#### [TO DO]
Copy out every line below word for word, but leave the pictures out.
==========
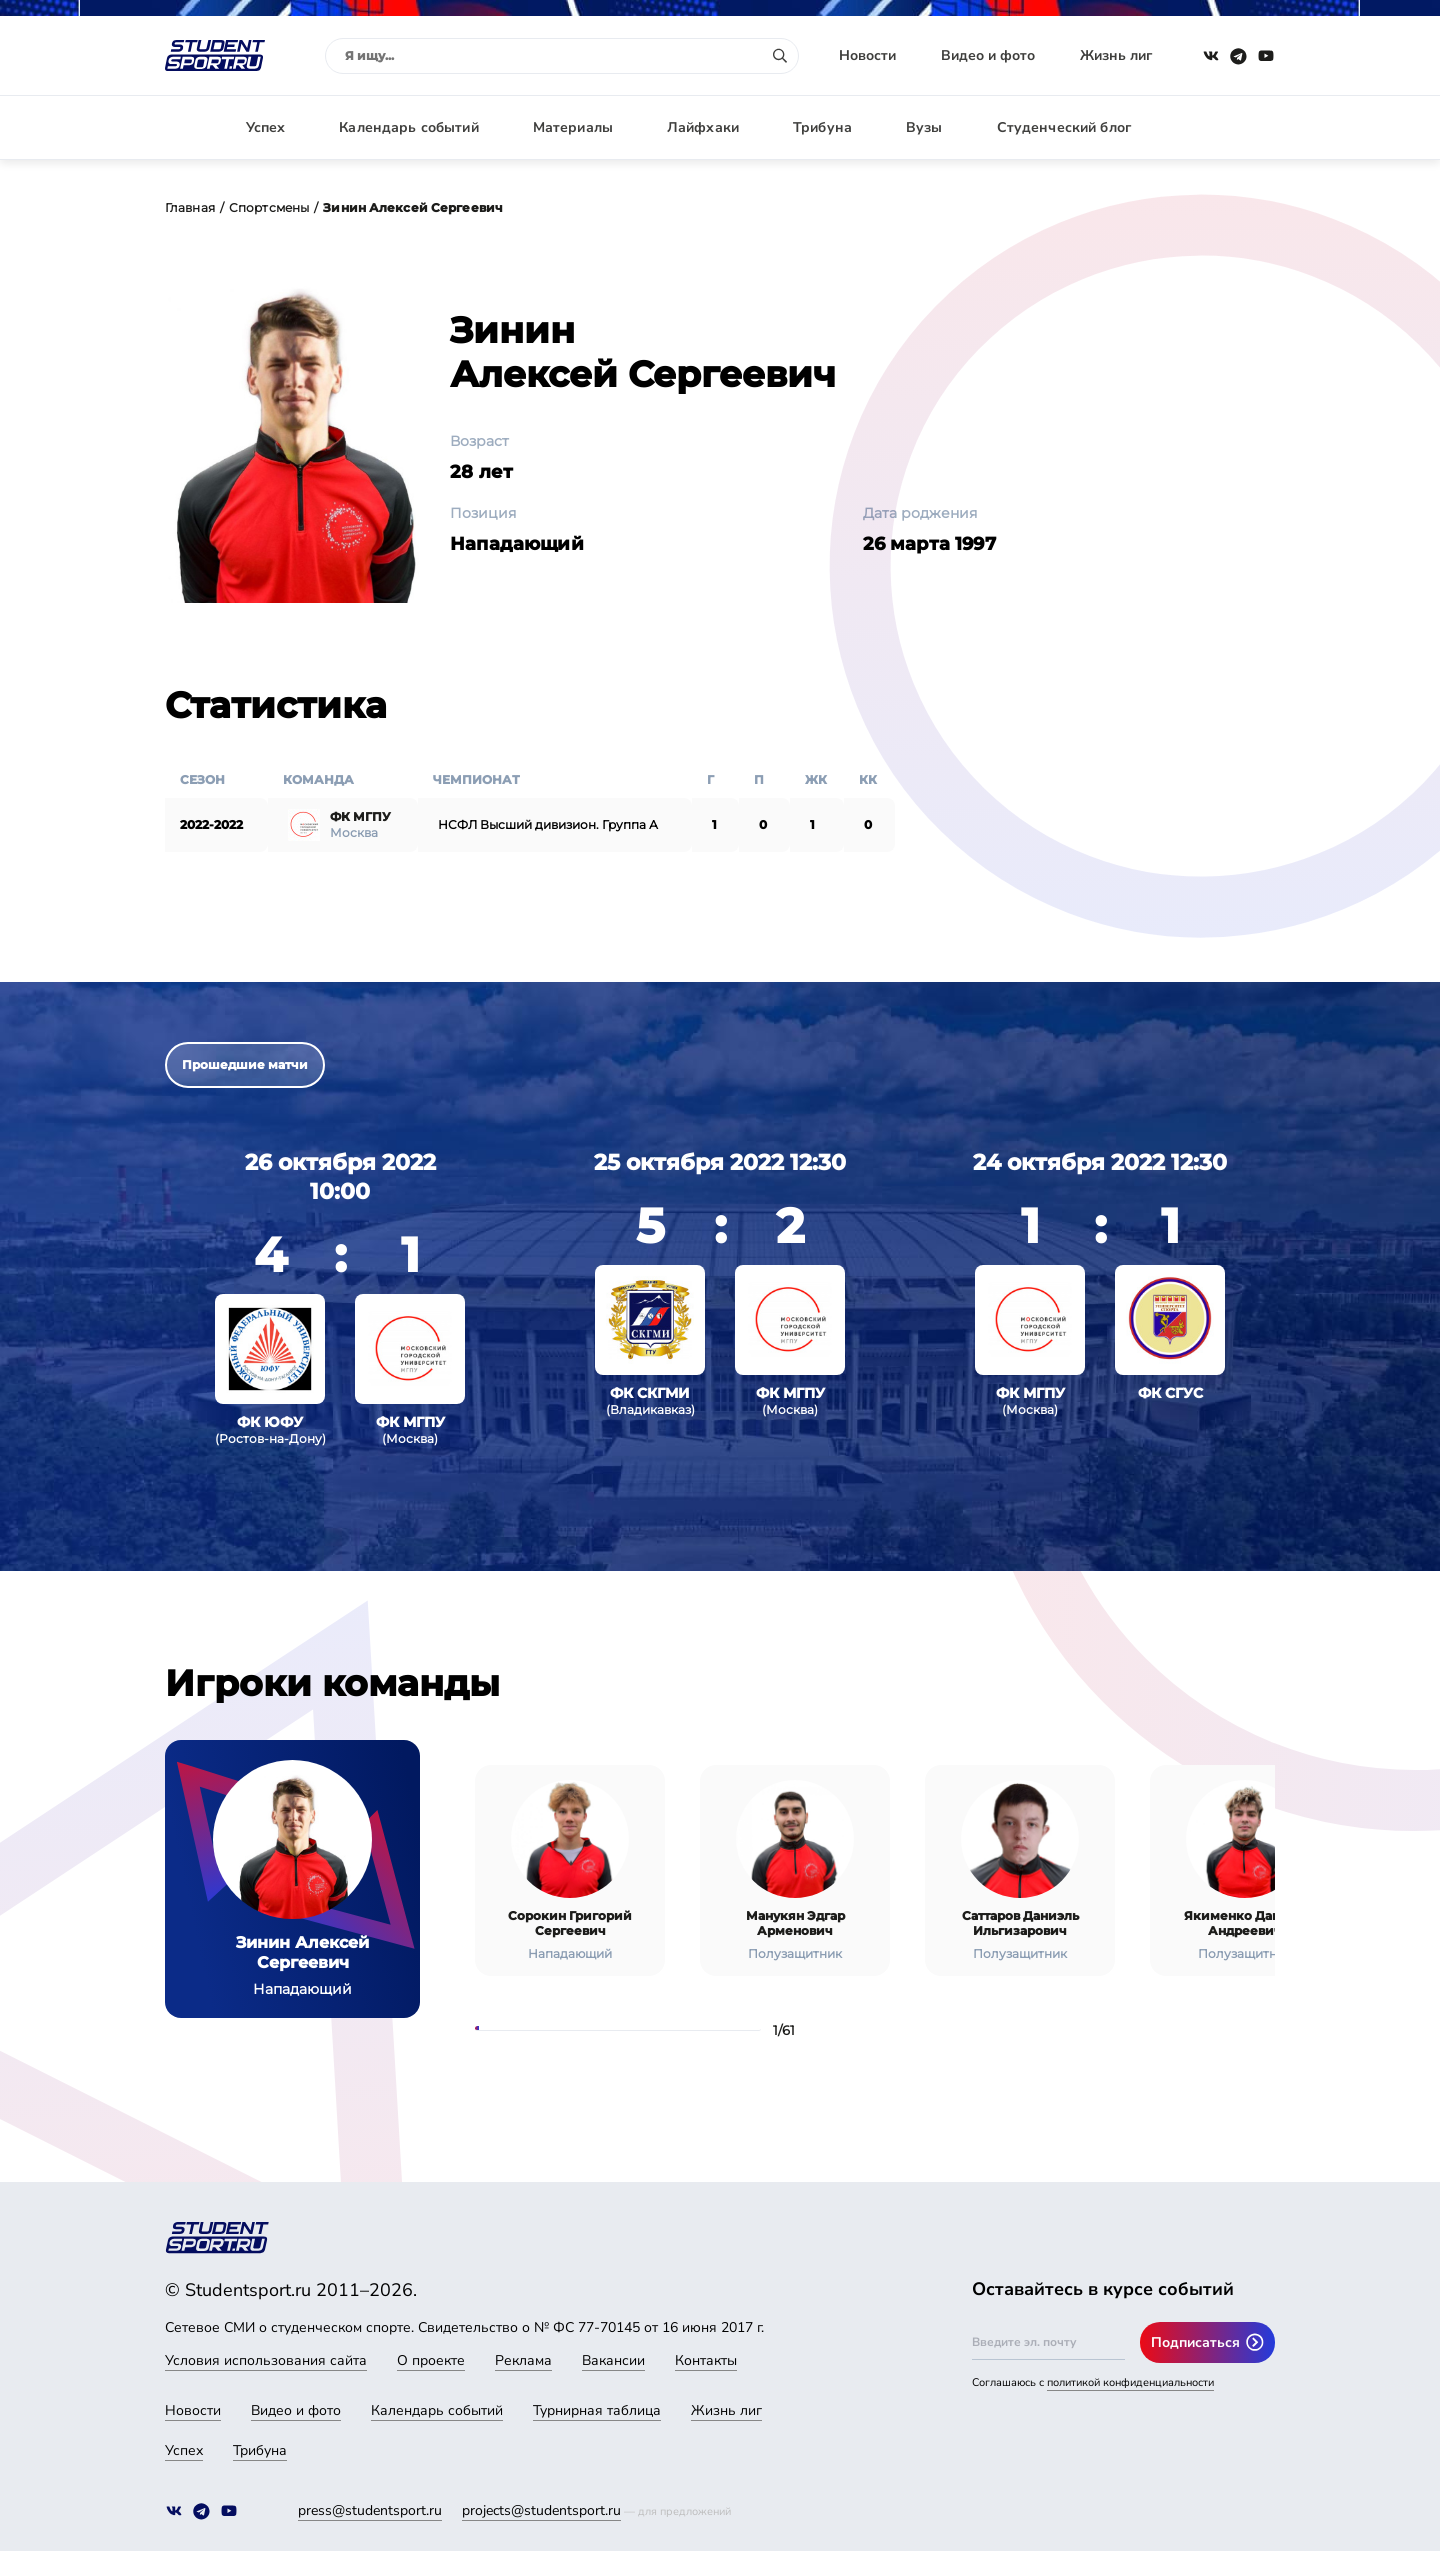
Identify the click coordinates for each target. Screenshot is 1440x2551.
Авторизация (1230, 127)
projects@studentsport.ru (541, 2510)
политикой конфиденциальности (1130, 2382)
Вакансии (613, 2360)
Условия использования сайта (266, 2360)
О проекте (431, 2360)
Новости (867, 55)
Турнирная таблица (597, 2410)
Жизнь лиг (1116, 55)
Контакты (706, 2360)
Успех (266, 127)
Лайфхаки (703, 127)
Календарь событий (408, 127)
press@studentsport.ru (370, 2510)
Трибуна (822, 127)
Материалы (573, 127)
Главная (190, 207)
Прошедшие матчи (245, 1064)
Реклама (523, 2360)
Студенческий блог (1064, 127)
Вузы (924, 127)
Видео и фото (988, 55)
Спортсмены (269, 207)
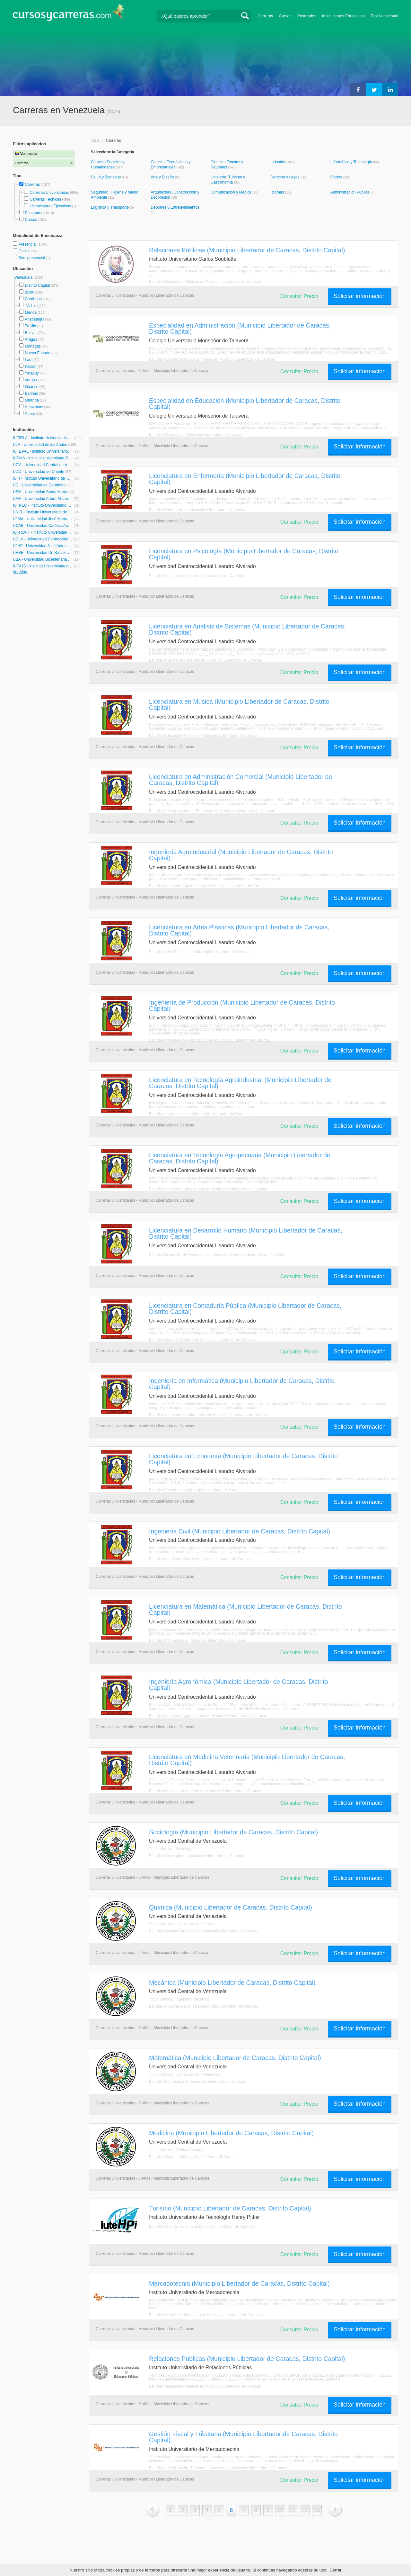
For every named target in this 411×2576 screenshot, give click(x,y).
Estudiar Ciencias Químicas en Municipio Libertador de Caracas (203, 1931)
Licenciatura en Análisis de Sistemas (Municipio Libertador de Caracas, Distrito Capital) (247, 629)
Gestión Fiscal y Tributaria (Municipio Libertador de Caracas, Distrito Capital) (243, 2437)
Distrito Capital (37, 285)
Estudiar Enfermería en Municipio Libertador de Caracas (197, 510)
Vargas (31, 380)
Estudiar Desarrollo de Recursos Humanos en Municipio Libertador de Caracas (216, 1255)
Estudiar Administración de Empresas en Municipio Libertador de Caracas (212, 359)
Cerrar (336, 2570)
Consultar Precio (299, 296)
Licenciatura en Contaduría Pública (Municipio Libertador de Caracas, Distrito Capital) (245, 1308)
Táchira (31, 305)
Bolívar (31, 332)
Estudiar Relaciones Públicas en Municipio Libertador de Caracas (205, 281)
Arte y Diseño (163, 177)
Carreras (265, 16)
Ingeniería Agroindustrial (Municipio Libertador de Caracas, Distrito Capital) (241, 855)
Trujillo (30, 326)
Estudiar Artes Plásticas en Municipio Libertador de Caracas (200, 952)
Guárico (31, 386)
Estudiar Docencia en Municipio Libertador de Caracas (195, 434)
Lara (28, 359)
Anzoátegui (34, 319)
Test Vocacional (384, 16)
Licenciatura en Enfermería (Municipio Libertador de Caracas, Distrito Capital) (244, 478)
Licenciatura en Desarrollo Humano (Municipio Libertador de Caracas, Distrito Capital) (245, 1233)
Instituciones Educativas (343, 16)
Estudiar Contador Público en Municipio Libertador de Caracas (202, 1339)
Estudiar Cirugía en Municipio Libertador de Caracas (194, 2157)
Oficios (336, 177)
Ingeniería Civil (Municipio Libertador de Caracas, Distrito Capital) (239, 1531)
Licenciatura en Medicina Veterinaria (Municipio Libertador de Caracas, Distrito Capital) (247, 1760)
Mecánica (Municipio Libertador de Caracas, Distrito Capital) (232, 1982)
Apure (30, 413)
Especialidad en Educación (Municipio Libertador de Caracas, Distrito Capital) (244, 403)
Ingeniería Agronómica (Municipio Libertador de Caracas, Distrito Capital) (238, 1684)
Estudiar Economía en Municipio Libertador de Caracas (196, 1490)
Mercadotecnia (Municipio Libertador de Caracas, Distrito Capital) (239, 2283)
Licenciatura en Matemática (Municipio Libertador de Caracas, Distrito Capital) (245, 1609)
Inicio (95, 140)
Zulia (29, 292)
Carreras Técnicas (45, 199)
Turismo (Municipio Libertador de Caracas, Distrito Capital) (230, 2208)
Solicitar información (360, 296)
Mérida (31, 312)
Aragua (31, 339)
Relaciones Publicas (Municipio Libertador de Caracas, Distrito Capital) (247, 2358)
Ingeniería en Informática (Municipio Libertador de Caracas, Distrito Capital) (242, 1383)
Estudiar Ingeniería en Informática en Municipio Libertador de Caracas (209, 1415)
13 (317, 2510)
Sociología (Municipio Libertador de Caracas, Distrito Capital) (233, 1832)
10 (280, 2510)
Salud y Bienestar (106, 177)
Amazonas (34, 407)
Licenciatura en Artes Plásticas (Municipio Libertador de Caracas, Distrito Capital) (239, 930)
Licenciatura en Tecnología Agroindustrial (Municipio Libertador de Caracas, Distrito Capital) (240, 1082)
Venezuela (23, 277)
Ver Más (20, 572)
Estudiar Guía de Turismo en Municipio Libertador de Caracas (202, 2226)
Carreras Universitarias (49, 192)
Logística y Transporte (110, 207)
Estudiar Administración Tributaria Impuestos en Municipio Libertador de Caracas (218, 2468)
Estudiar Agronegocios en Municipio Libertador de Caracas (199, 1114)
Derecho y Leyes (285, 177)
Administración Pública (350, 192)
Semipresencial (32, 258)
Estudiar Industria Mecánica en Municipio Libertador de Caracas (203, 2006)
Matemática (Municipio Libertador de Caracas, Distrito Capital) (235, 2057)
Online (24, 251)
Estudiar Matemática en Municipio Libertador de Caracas (197, 1640)
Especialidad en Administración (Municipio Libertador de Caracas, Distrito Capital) (240, 328)
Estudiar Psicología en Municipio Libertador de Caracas (196, 576)
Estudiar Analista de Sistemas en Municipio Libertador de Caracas (205, 660)
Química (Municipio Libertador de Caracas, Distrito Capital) (230, 1907)
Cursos (285, 16)
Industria (278, 162)
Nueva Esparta (37, 353)
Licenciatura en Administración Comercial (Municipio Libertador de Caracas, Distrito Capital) (240, 779)
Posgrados (306, 16)
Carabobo (33, 299)
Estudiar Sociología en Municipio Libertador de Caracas (196, 1856)
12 (305, 2510)
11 (292, 2510)
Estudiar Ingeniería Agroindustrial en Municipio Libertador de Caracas (208, 886)
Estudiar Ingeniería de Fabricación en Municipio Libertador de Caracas (209, 1040)
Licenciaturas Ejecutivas (50, 206)
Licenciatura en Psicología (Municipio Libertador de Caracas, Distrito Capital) (243, 554)
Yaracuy (32, 373)
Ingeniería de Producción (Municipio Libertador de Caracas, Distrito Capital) (242, 1005)
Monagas (32, 346)
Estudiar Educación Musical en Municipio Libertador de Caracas (203, 735)
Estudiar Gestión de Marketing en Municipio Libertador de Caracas (206, 2315)
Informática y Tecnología (351, 162)
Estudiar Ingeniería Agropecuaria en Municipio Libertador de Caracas (208, 1189)
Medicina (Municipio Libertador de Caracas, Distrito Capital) (231, 2133)
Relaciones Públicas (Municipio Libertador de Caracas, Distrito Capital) (247, 250)
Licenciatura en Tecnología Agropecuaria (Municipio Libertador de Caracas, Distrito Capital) (239, 1158)
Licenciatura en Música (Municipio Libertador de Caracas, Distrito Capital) (239, 704)
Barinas (31, 393)
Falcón (30, 366)
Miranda (32, 400)
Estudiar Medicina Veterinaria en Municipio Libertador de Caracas (205, 1791)
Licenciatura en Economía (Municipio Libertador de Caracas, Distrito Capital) (243, 1459)
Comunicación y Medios (232, 192)
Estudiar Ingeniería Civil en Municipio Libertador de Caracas (200, 1559)
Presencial (27, 244)
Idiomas (277, 192)
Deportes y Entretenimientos (175, 207)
==========
#### [RESPONSE TO THIS EXERCISE]
Identify the click coordinates for each target. Screenshot is 1440x2551.
Авторизация (1230, 127)
projects@studentsport.ru (541, 2510)
политикой конфиденциальности (1130, 2382)
Вакансии (613, 2360)
Условия использования сайта (266, 2360)
О проекте (431, 2360)
Новости (867, 55)
Турнирная таблица (597, 2410)
Жизнь лиг (1116, 55)
Контакты (706, 2360)
Успех (266, 127)
Лайфхаки (703, 127)
Календарь событий (408, 127)
press@studentsport.ru (370, 2510)
Трибуна (822, 127)
Материалы (573, 127)
Главная (190, 207)
Прошедшие матчи (245, 1064)
Реклама (523, 2360)
Студенческий блог (1064, 127)
Вузы (924, 127)
Видео и фото (988, 55)
Спортсмены (269, 207)
For every named target in this 411×2576 screenshot, give click(x,y).
Estudiar Ciencias Químicas en Municipio Libertador de Caracas (203, 1931)
Licenciatura en Análisis de Sistemas (Municipio Libertador de Caracas, Distrito Capital) (247, 629)
Gestión Fiscal y Tributaria (Municipio Libertador de Caracas, Distrito Capital) (243, 2437)
Distrito Capital (37, 285)
Estudiar Enfermería en Municipio Libertador de Caracas (197, 510)
Vargas (31, 380)
Estudiar Desarrollo de Recursos Humanos en Municipio Libertador de Caracas (216, 1255)
Estudiar Administración de Empresas en Municipio Libertador de Caracas (212, 359)
Cerrar (336, 2570)
Consultar Precio (299, 296)
Licenciatura en Contaduría Pública (Municipio Libertador de Caracas, Distrito Capital) (245, 1308)
Táchira (31, 305)
Bolívar (31, 332)
Estudiar Relaciones Públicas en Municipio Libertador de Caracas (205, 281)
Arte y Diseño (163, 177)
Carreras (265, 16)
Ingeniería Agroindustrial (Municipio Libertador de Caracas, Distrito Capital) (241, 855)
Trujillo (30, 326)
Estudiar Artes Plásticas en Municipio Libertador de Caracas (200, 952)
Guárico (31, 386)
Estudiar Docencia en Municipio Libertador de Caracas (195, 434)
Lara (28, 359)
Anzoátegui (34, 319)
Test Vocacional (384, 16)
Licenciatura en Enfermería (Municipio Libertador de Caracas, Distrito Capital) (244, 478)
Licenciatura en Desarrollo Humano (Municipio Libertador de Caracas, Distrito Capital) (245, 1233)
Instituciones Educativas (343, 16)
Estudiar Contador Público en Municipio Libertador de Caracas (202, 1339)
Estudiar Cirugía en Municipio Libertador de Caracas (194, 2157)
Oficios (336, 177)
Ingeniería Civil (Municipio Libertador de Caracas, Distrito Capital) (239, 1531)
Licenciatura en Medicina Veterinaria (Municipio Libertador de Caracas, Distrito Capital) (247, 1760)
Mecánica (Municipio Libertador de Caracas, Distrito Capital) (232, 1982)
Apure (30, 413)
Especialidad en Educación (Municipio Libertador de Caracas, Distrito Capital) (244, 403)
Ingeniería Agronómica (Municipio Libertador de Caracas, Distrito Capital) (238, 1684)
Estudiar Economía en Municipio Libertador de Caracas (196, 1490)
Mercadotecnia (Municipio Libertador de Caracas, Distrito Capital) (239, 2283)
Licenciatura en Matemática (Municipio Libertador de Caracas, Distrito Capital) (245, 1609)
Inicio (95, 140)
Zulia (29, 292)
Carreras Técnicas (45, 199)
Turismo (Municipio Libertador de Caracas, Distrito Capital) (230, 2208)
Solicitar información (360, 296)
Mérida (31, 312)
Aragua (31, 339)
Relaciones Publicas (Municipio Libertador de Caracas, Distrito Capital) (247, 2358)
Ingeniería en Informática (Municipio Libertador de Caracas, Distrito Capital) (242, 1383)
Estudiar Ingeniería en Informática en Municipio Libertador de Caracas (209, 1415)
13 (317, 2510)
Sociología (Municipio Libertador de Caracas, Distrito Capital) (233, 1832)
10 (280, 2510)
Salud y Bienestar (106, 177)
Amazonas (34, 407)
Licenciatura en Artes Plásticas (Municipio Libertador de Caracas, Distrito Capital) (239, 930)
Licenciatura en Tecnología Agroindustrial (Municipio Libertador de Caracas, Distrito Capital) (240, 1082)
Venezuela (23, 277)
Ver Más (20, 572)
Estudiar Guía de Turismo en Municipio Libertador de Caracas (202, 2226)
Carreras Universitarias (49, 192)
Logística y Transporte (110, 207)
Estudiar Administración Tributaria Impuestos en Municipio Libertador de Caracas (218, 2468)
Estudiar Agronegocios en Municipio Libertador de Caracas (199, 1114)
Derecho y Leyes (285, 177)
Administración Pública (350, 192)
Semipresencial (32, 258)
Estudiar Industria Mecánica en Municipio Libertador de Caracas (203, 2006)
Matemática (Municipio Libertador de Caracas, Distrito Capital) (235, 2057)
Online (24, 251)
Estudiar Matemática en Municipio Libertador de Caracas (197, 1640)
Especialidad en Administración (Municipio Libertador de Caracas, Distrito Capital) (240, 328)
Estudiar Psicología en Municipio Libertador de Caracas (196, 576)
Estudiar Analista de Sistemas en Municipio Libertador de Caracas (205, 660)
Química (Municipio Libertador de Caracas, Distrito Capital) (230, 1907)
Cursos (285, 16)
Industria (278, 162)
Nueva Esparta (37, 353)
Licenciatura en Administración Comercial (Municipio Libertador de Caracas, Distrito Capital) (240, 779)
Posgrados (306, 16)
Carabobo (33, 299)
Estudiar Sociología en Municipio Libertador de Caracas (196, 1856)
12 (305, 2510)
11 (292, 2510)
Estudiar Ingeniería Agroindustrial en Municipio Libertador de Caracas (208, 886)
Estudiar Ingeniería de Fabricación en Municipio Libertador de Caracas (209, 1040)
Licenciaturas Ejecutivas (50, 206)
Licenciatura en Psicología (Municipio Libertador de Caracas, Distrito Capital) (243, 554)
Yaracuy (32, 373)
Ingeniería de Producción (Municipio Libertador de Caracas, Distrito Capital) (242, 1005)
Monagas (32, 346)
Estudiar Educación Musical en Municipio Libertador de Caracas (203, 735)
Estudiar Gestión de Marketing en Municipio Libertador de Caracas (206, 2315)
Informática y Tecnología (351, 162)
Estudiar Ingeniería Agropecuaria en Municipio Libertador de Caracas (208, 1189)
Medicina (Municipio Libertador de Caracas, Distrito Capital) (231, 2133)
Relaciones Públicas (Municipio Libertador de Caracas, Distrito Capital) (247, 250)
Licenciatura en Tecnología Agropecuaria (Municipio Libertador de Caracas, Distrito Capital) (239, 1158)
Licenciatura en Música (Municipio Libertador de Caracas, Distrito Capital) (239, 704)
Barinas (31, 393)
Falcón (30, 366)
Miranda (32, 400)
Estudiar Medicina Veterinaria en Municipio Libertador de Caracas (205, 1791)
Licenciatura en Economía (Municipio Libertador de Caracas, Distrito Capital) (243, 1459)
Comunicación y Medios (232, 192)
Estudiar Ingeniería Civil en Municipio Libertador de Caracas (200, 1559)
Presencial (27, 244)
Idiomas (277, 192)
Deportes y Entretenimientos (175, 207)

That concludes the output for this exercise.